Area of mountain building now in southern Zambia and northern Zimbabwe

The Zambezi Belt is an area of orogenic deformation in southern Zambia and northern Zimbabwe. It is a segment of a broader belt lying between the Congo Craton and the Kalahari Craton, which also includes the Lufilian Arc and the Damaran Belt.
The eastern margin of the belt interacts with the north-south Eastern African orogen.

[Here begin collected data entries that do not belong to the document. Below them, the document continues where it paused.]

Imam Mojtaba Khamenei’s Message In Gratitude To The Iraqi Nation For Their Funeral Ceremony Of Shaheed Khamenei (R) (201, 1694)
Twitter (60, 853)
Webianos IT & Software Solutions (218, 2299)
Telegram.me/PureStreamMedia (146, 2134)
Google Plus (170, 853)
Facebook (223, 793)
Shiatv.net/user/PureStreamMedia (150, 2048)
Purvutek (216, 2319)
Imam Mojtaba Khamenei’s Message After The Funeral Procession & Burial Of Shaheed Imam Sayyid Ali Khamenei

The Zambezi belt shows evidence of two large tectonothermal events, one between about 890-880 Ma
and the other about 550-520 Ma. Both events reworked existing Archean to Mesoproterozoic components, with small additions of younger material.
The second event was caused by the collision of the Congo and Kalahari cratons during the assembly of the Gondwana supercontinent at the end of the Neoproterozoic.
The belt includes the Kadunguri Whiteschists, which were formed by metasomatic alteration at high pressures of ocean-island-type metabasalts during the Pan-African orogeny.

The Mwembeshi Shear Zone forms the northern boundary of the Zambezi Belt, separating it from the Lufilian Arc.
The shear zone also dates to the Pan-African orogeny.
It allowed a change in the structural vergence, or direction of folding, between the Zambezi Belt and the Lufilian Arc.